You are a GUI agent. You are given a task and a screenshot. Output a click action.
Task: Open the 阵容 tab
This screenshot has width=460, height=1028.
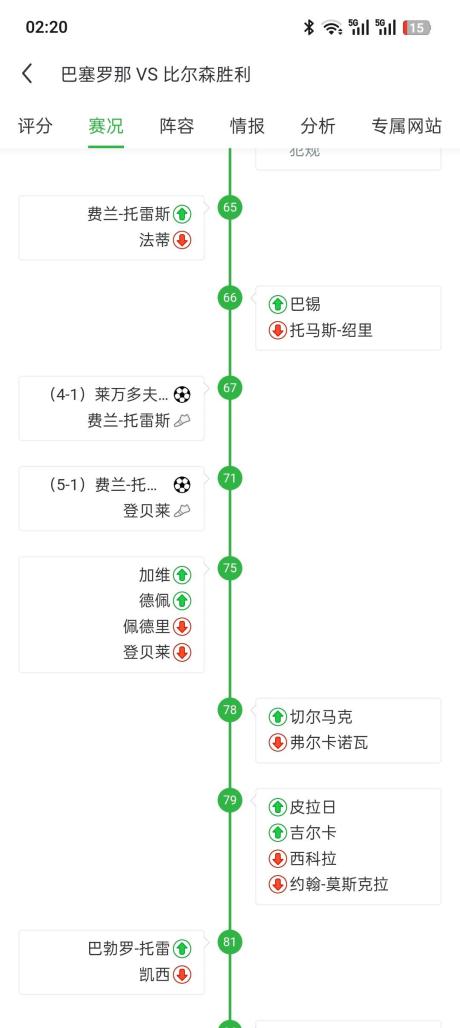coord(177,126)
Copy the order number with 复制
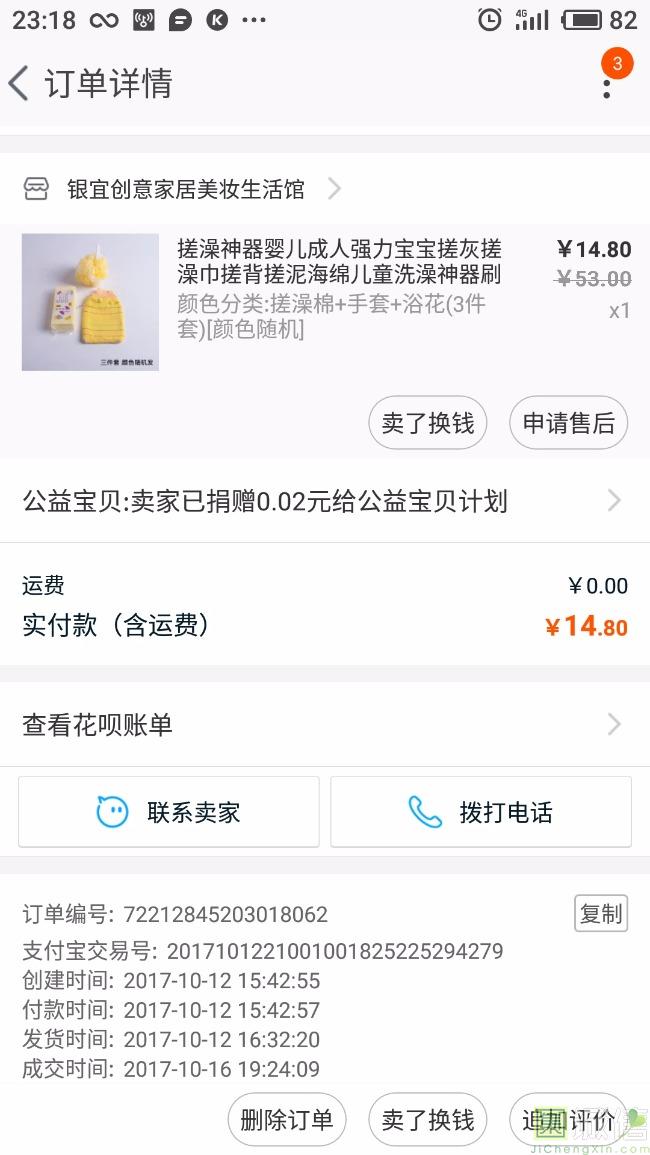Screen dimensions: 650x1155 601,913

...

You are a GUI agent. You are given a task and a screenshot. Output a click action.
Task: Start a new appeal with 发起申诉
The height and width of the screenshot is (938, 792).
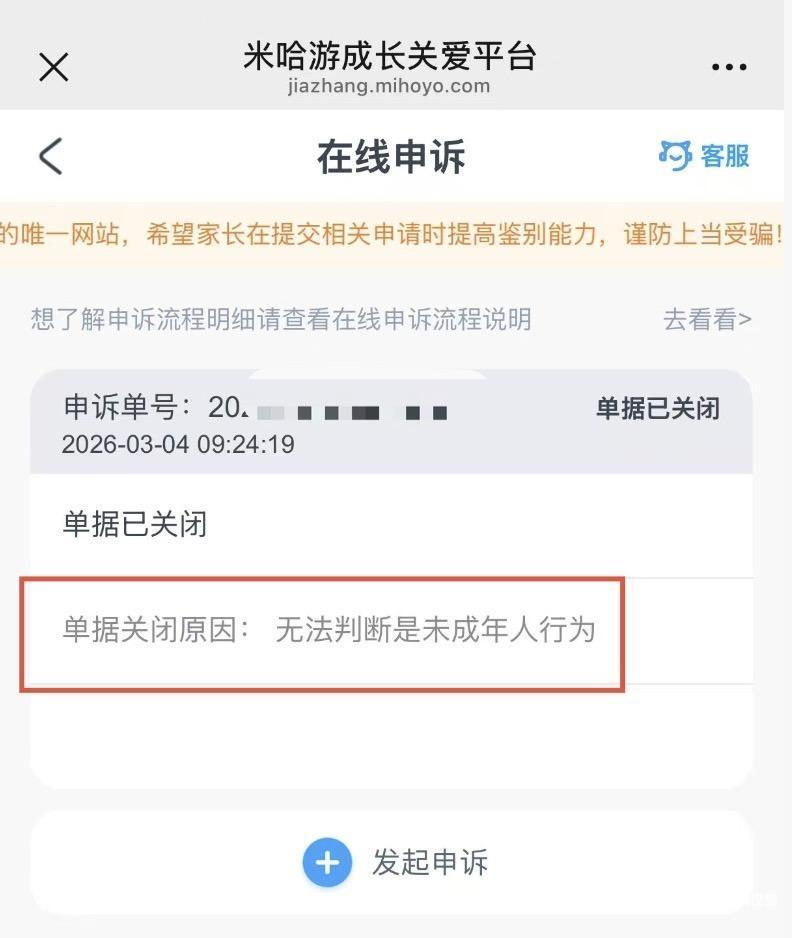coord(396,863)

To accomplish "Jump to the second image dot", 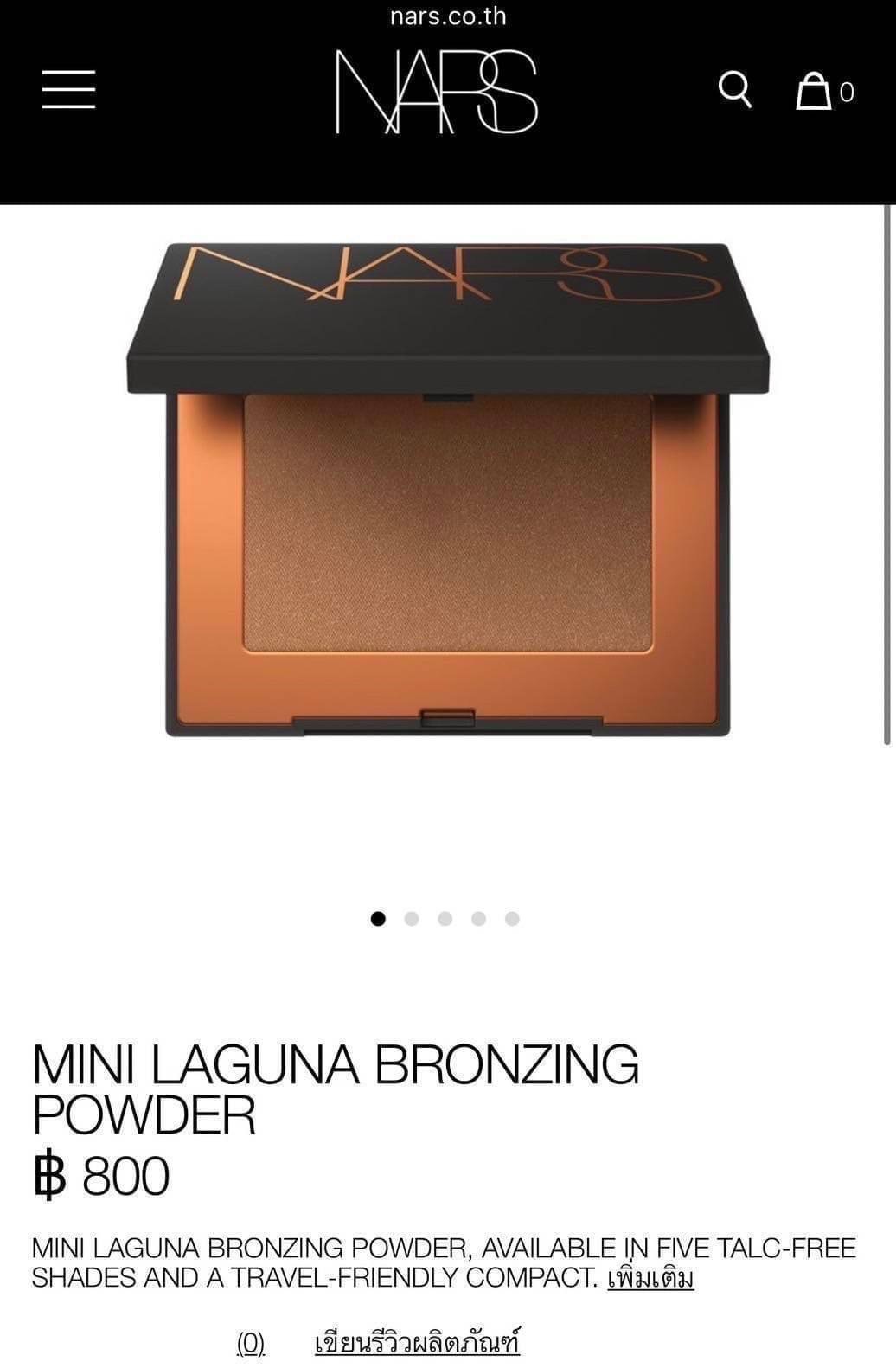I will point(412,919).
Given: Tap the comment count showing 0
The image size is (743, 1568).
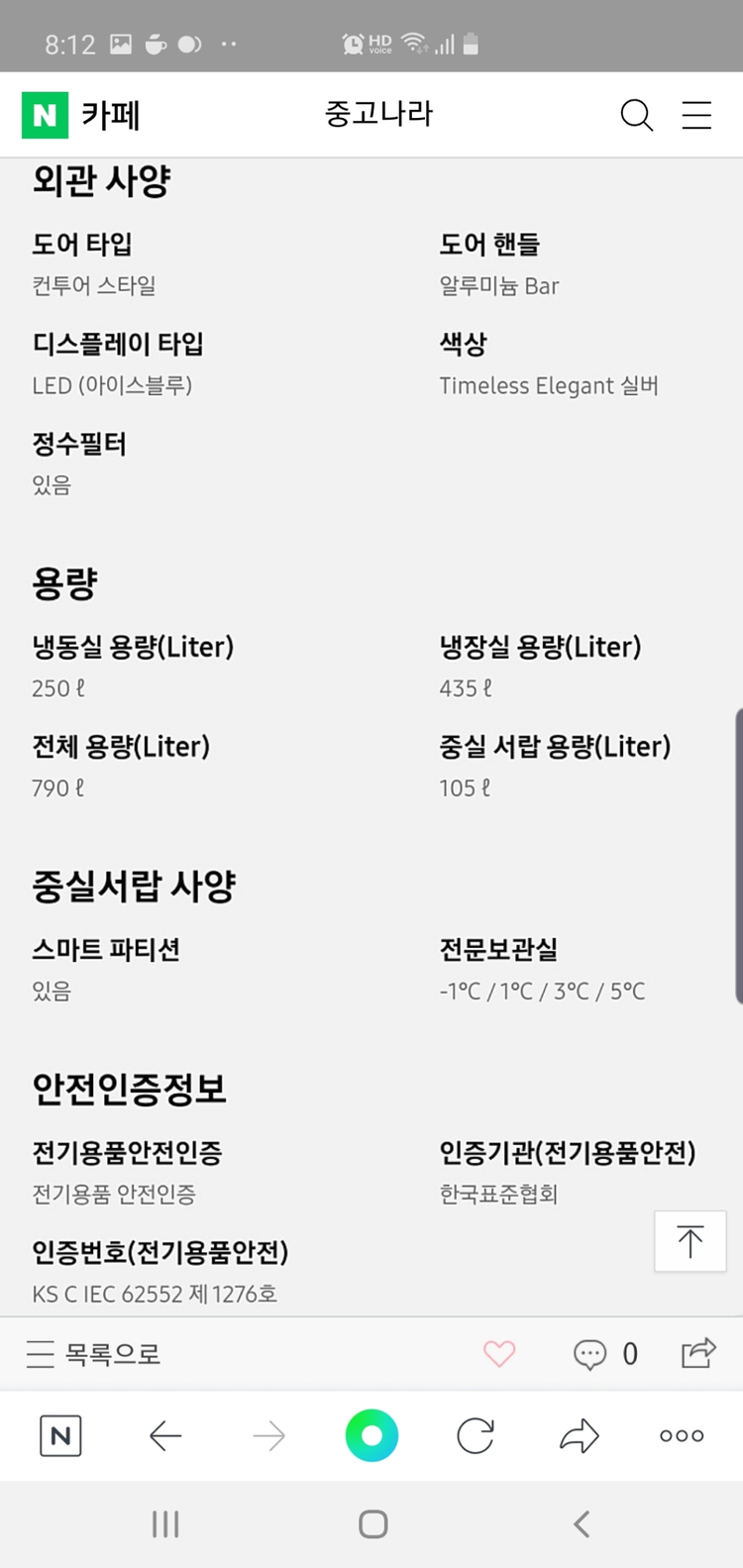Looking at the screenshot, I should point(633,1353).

---

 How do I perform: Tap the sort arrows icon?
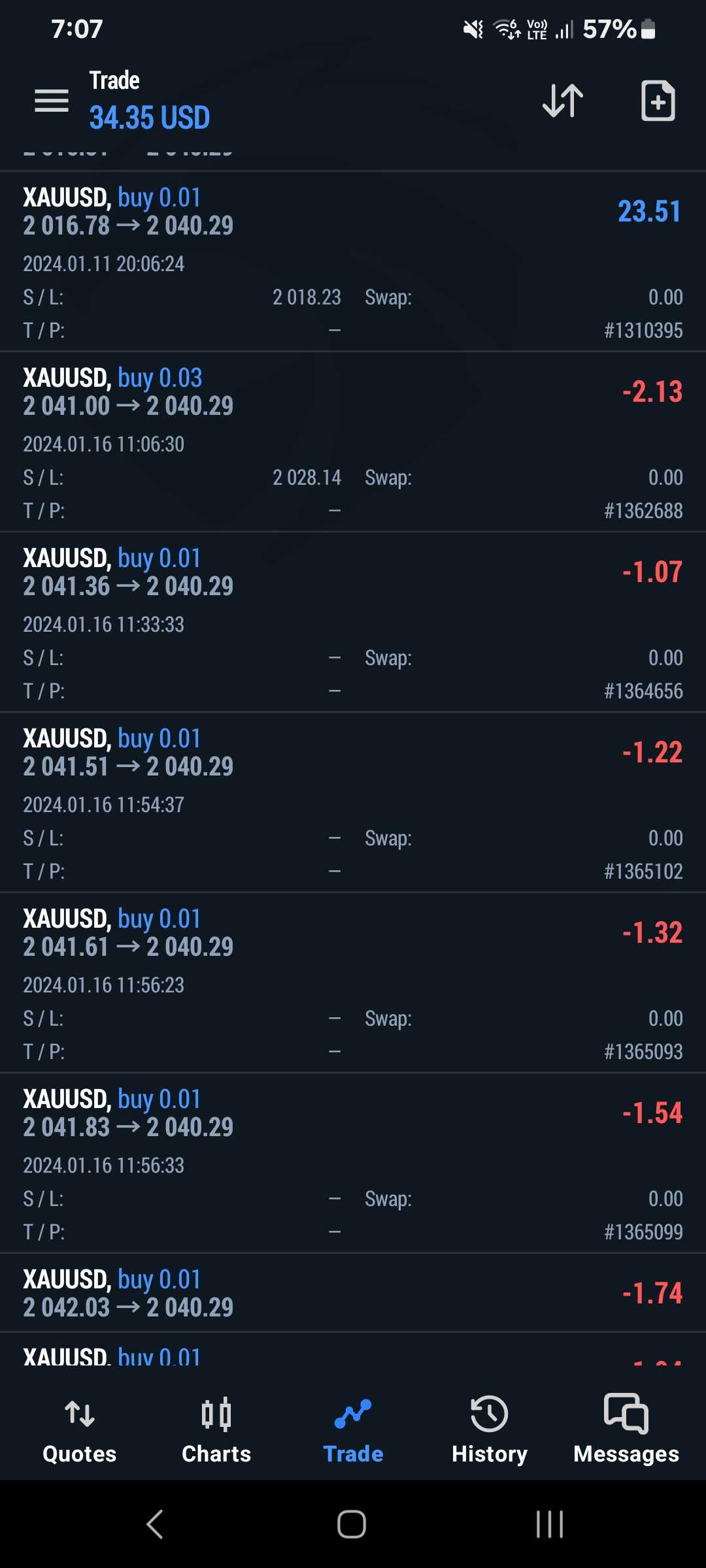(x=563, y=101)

Exercise: Copy out the section of the material above that starts with the line containing "Given: Tap the comment count showing 0" and ends with the line containing "Looking at the", and leave the pictures out of your copy.

Exercise result:
Given: Tap the comment count showing 0
The image size is (743, 1568).
Looking at the screenshot, I should point(633,1353).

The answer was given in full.